RESULTS: Ten studies involving 2,412 subjects met the inclusion criteria, including one randomized controlled trial and 9 observational studies, all with COVID-19-related ARDS. Extended prone positioning was associated with reduced mortality compared with the traditional approach (risk ratio [RR]: 0.76, 95% CI 0.66-0.86, I2 = 12.8%). Sensitivity and subgroup analyses confirmed consistency across risk of bias, baseline PaO2/FiO2, and PEEP levels. No differences were found in duration of mechanical ventilation (mean difference [MD]: 2.43 days, 95% CI -1.06 to 5.92, I2 = 70%) or ICU stay (MD: 1.31 days, 95% CI -1.07 to 3.68, I2 = 55%). The extended strategy was associated with a higher incidence of pressure injuries (RR: 1.30, 95% CI 1.02-1.65, I2 = 56%) but no differences in device displacement or hemodynamic instability. Certainty of evidence was rated as low to very low.

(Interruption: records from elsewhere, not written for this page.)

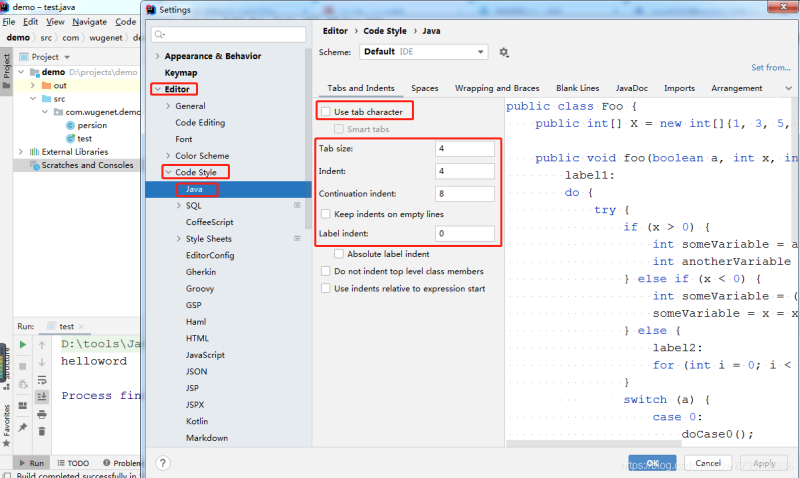800x478 pixels.
Task: Click the green Run button in Run panel
Action: [23, 345]
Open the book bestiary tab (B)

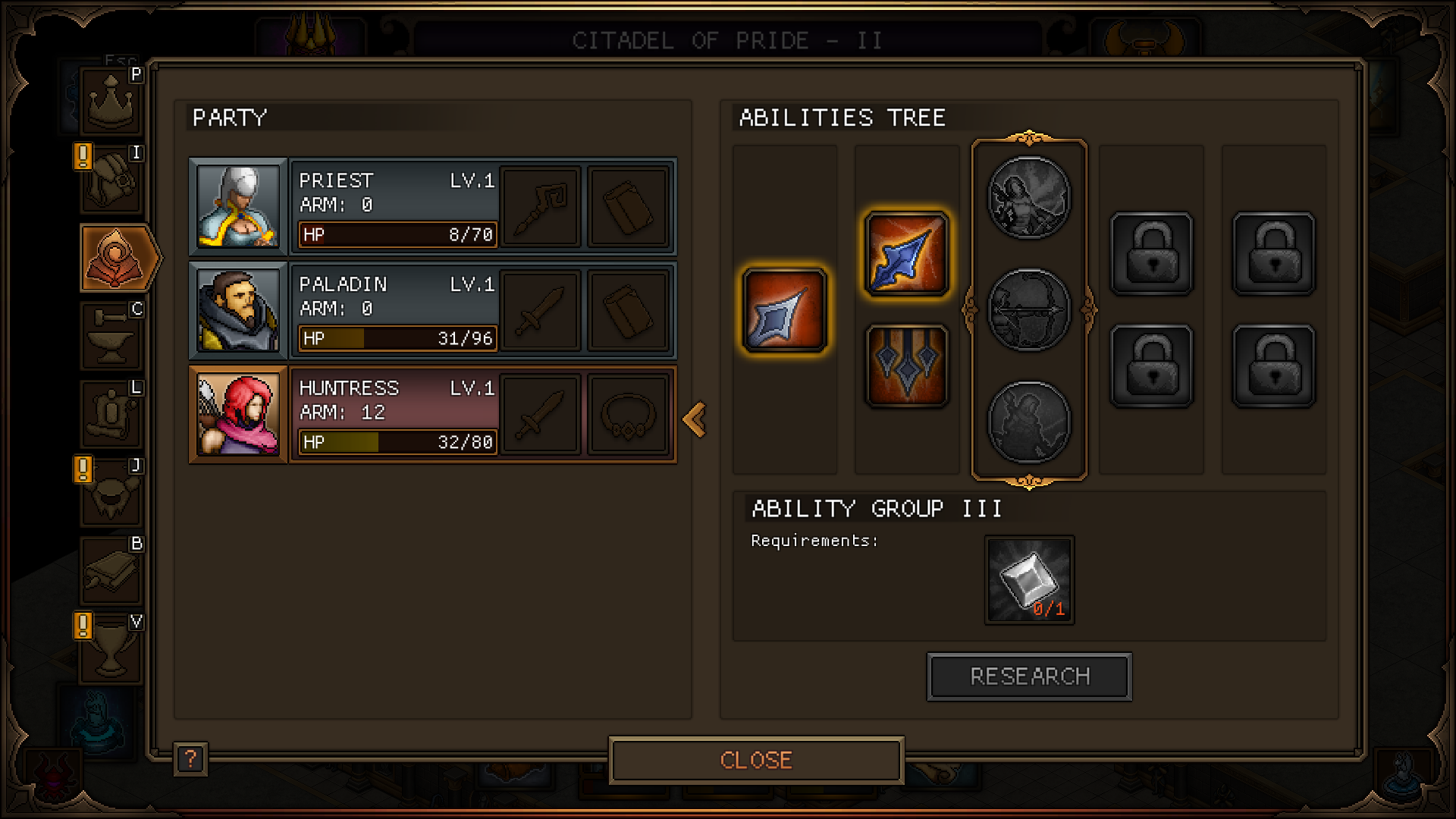click(111, 570)
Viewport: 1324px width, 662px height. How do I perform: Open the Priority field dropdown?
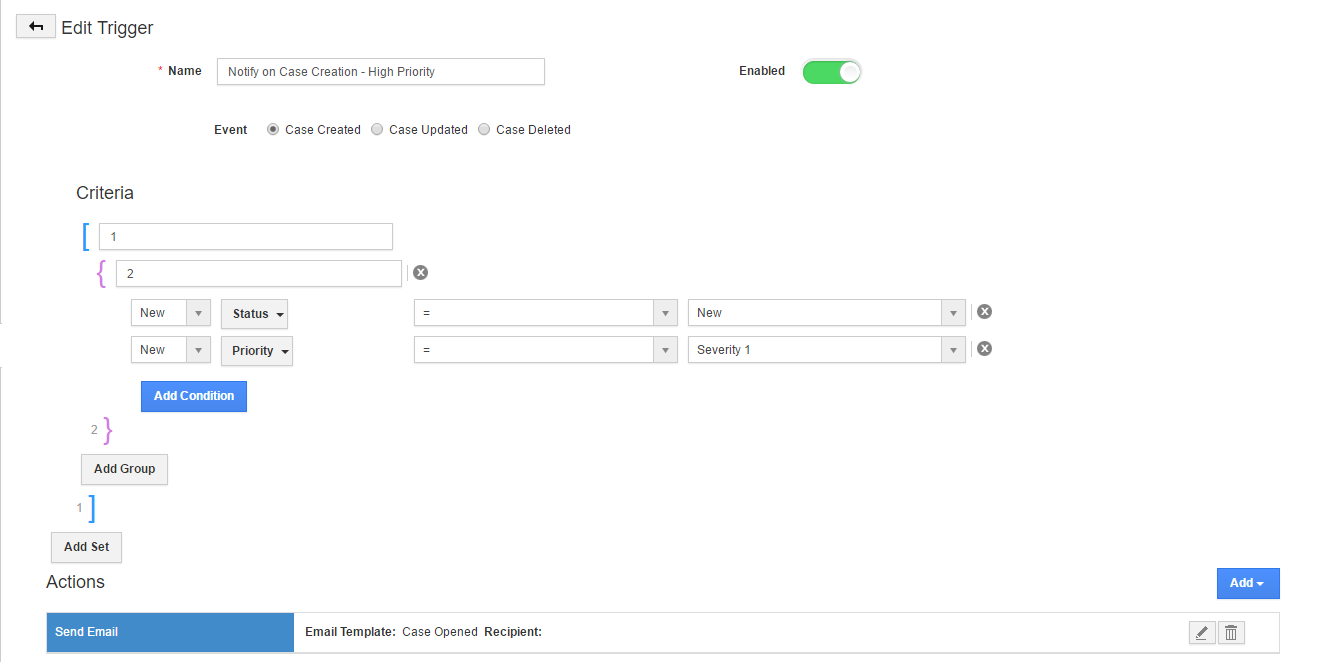point(256,351)
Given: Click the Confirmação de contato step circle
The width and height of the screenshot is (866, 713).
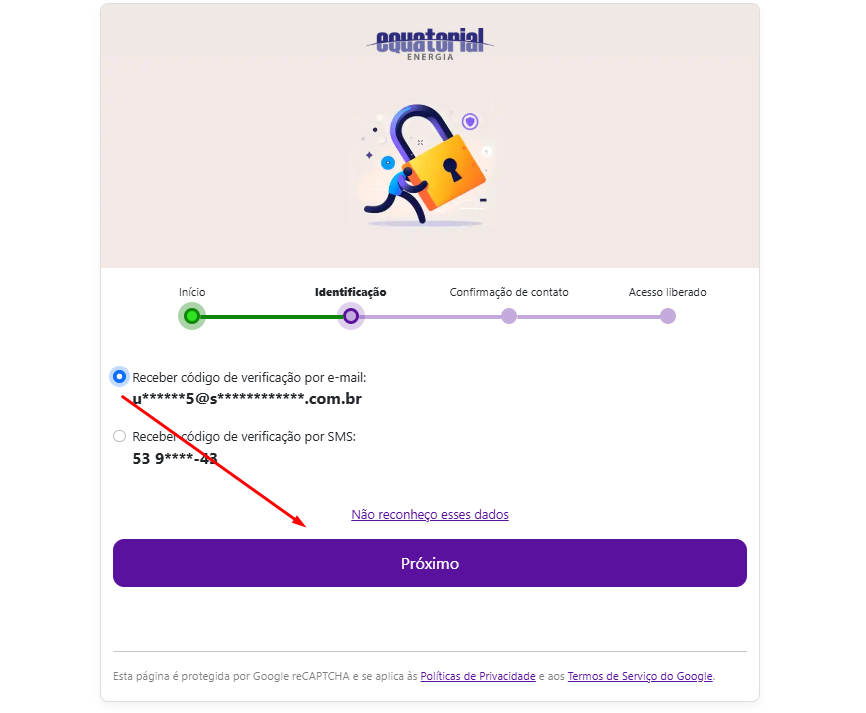Looking at the screenshot, I should tap(509, 316).
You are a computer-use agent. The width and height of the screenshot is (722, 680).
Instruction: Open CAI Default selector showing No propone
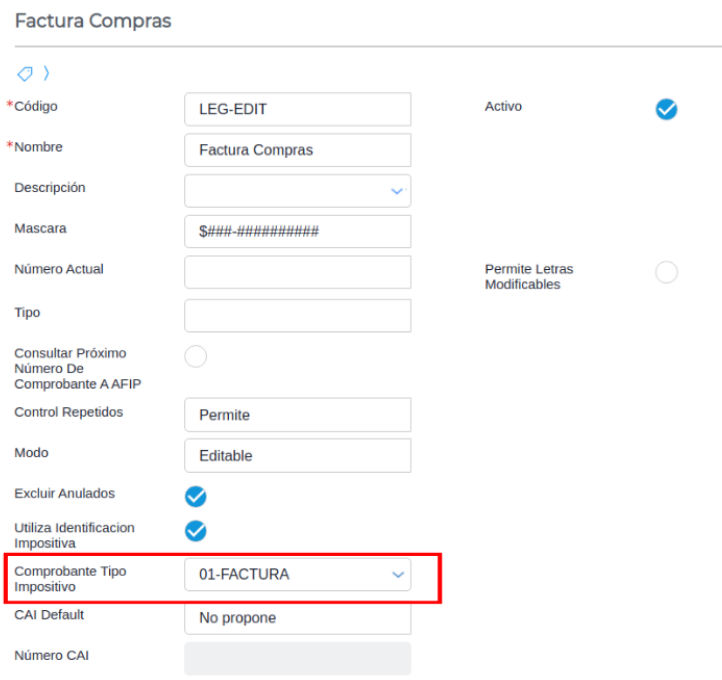pos(297,618)
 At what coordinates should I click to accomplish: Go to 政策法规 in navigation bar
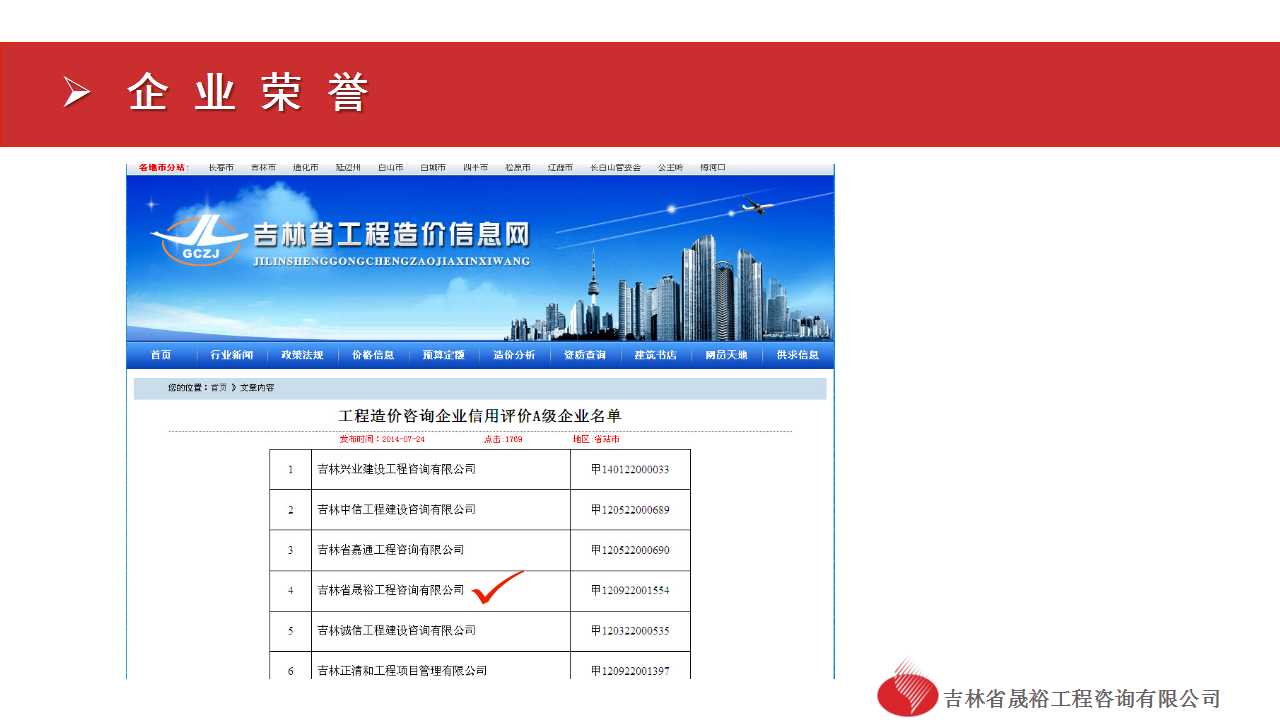point(302,355)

CONCLUSIONS: Extended prone positioning was associated with reduced mortality in ARDS but increased risk of pressure injuries, without impact on ventilator duration or ICU stay. While this strategy appears feasible and potentially beneficial, further randomized trials are warranted to confirm its role in routine practice.
TRIAL REGISTRATION: PROSPERO no. CRD42024529311.